When I first looked at this article, I thought “Hmm… another article showing that inflation is understated, and real growth overstated.” But then I read this excerpt:
“That alleged 1.9 percent growth depended on the ludicrous assumption that inflation was just 1.1 percent at an annual rate,” said Stefan Karlsson, an economist based in Sweden.
“If you instead deflate the nominal GDP growth of 3.0 percent with the 4.3 percent increase in the gross domestic purchases deflator, then growth was -1.2 percent,” he wrote on his blog.

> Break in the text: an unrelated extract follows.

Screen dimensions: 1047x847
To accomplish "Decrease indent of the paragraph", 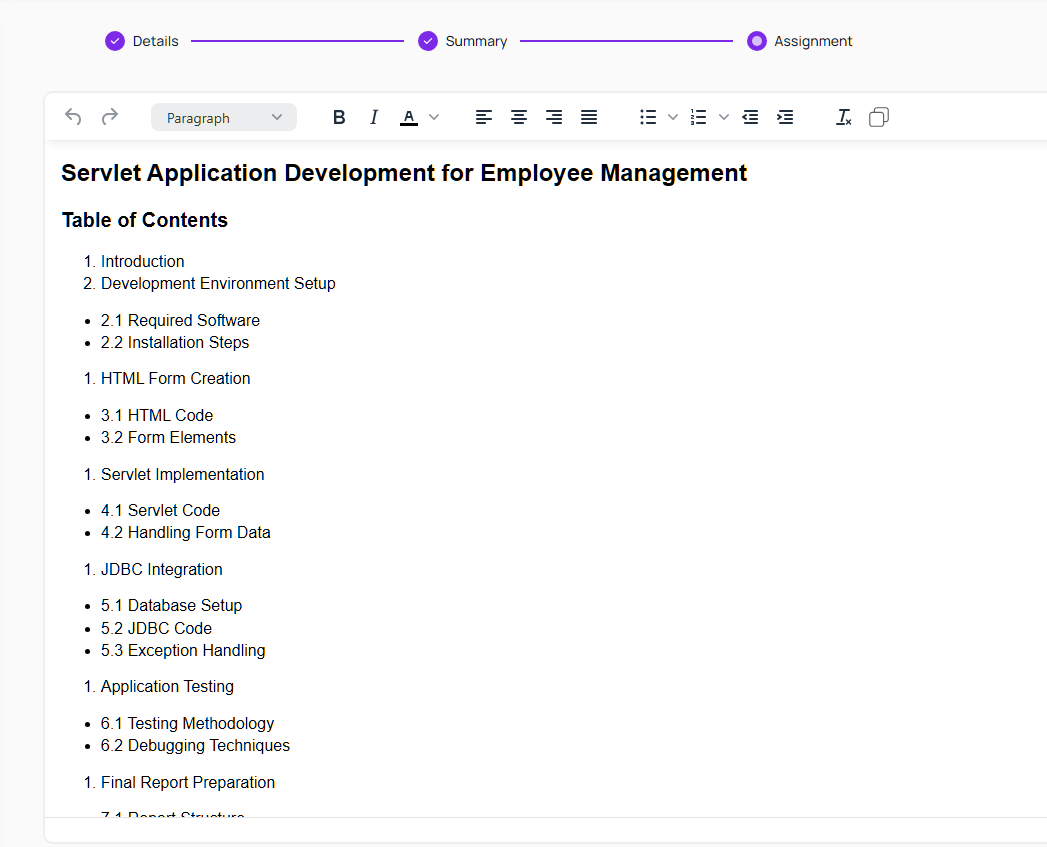I will pyautogui.click(x=750, y=117).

I thought it didn’t make sense, after all, every nominal growth figure has its own inflation rate (deflator). Why cross the Gross Domestic [GD] Product nominal growth with [GD] Purchases deflator? The GD Purchases deflator should correspond to the GD Purchases nominal growth rate. GD Purchases grew at a nominal rate of 3.7%, for a real shrinkage of 0.5% annualized. You can see the figures here on page 11, toward the bottom of the page on the right.

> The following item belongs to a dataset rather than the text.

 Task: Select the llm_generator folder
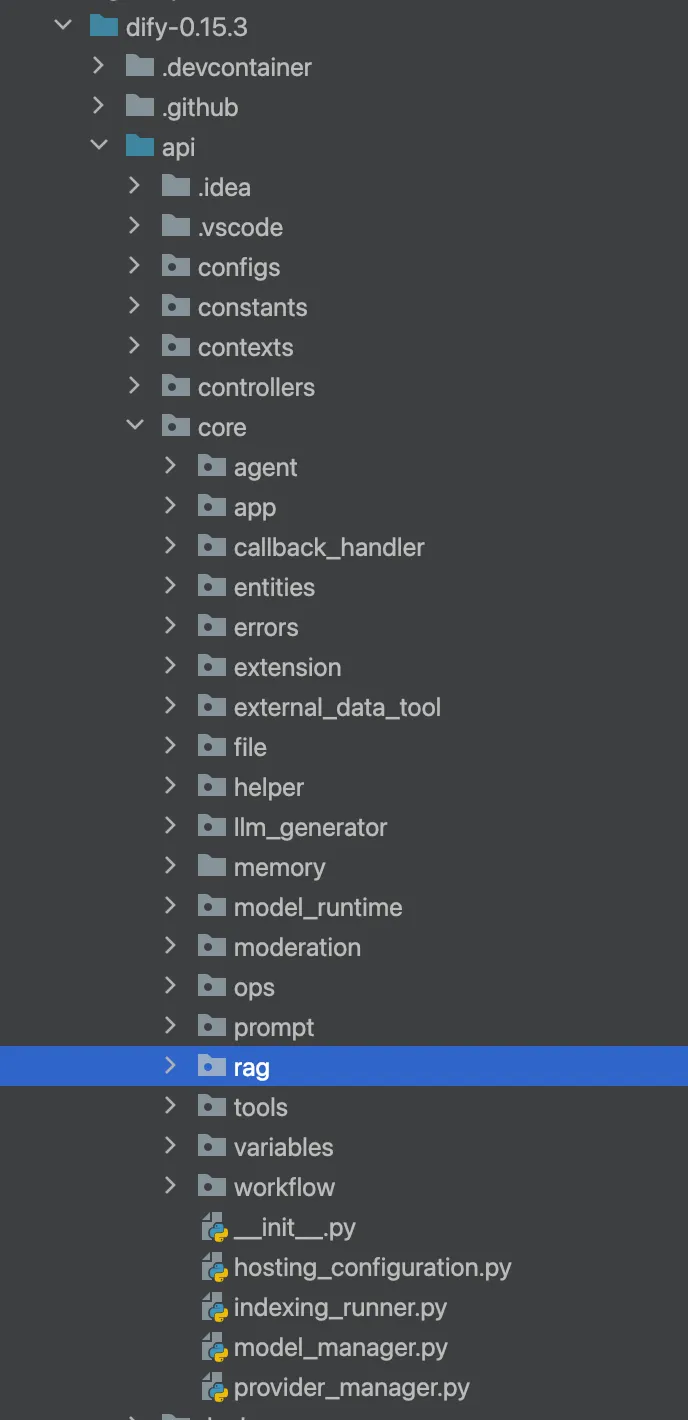click(310, 827)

But, the article does have a point. The figures for GD Product don’t contain the effects of import prices, like crude oil and other energy imports, and thus they portray a stronger economy. If we are analyzing how the economy is treating consumers, i.e., are they consuming more on an inflation-adjusted basis? Here are the last eight quarterly figures annualized: 2.0, 0.9, 0.2, 1.2, 2.9, 2.6, –1.0, 0.1, and –0.5%. Over the last two years, that’s 1% annualized. Pretty slow. Over the last year, 0.3%, even slower.
Looking at the GD Purchases numbers, you can get a feel for why many consumers, particularly on the low end are feeling as if the economy isn’t doing much for them now. A pity that the series isn’t better known.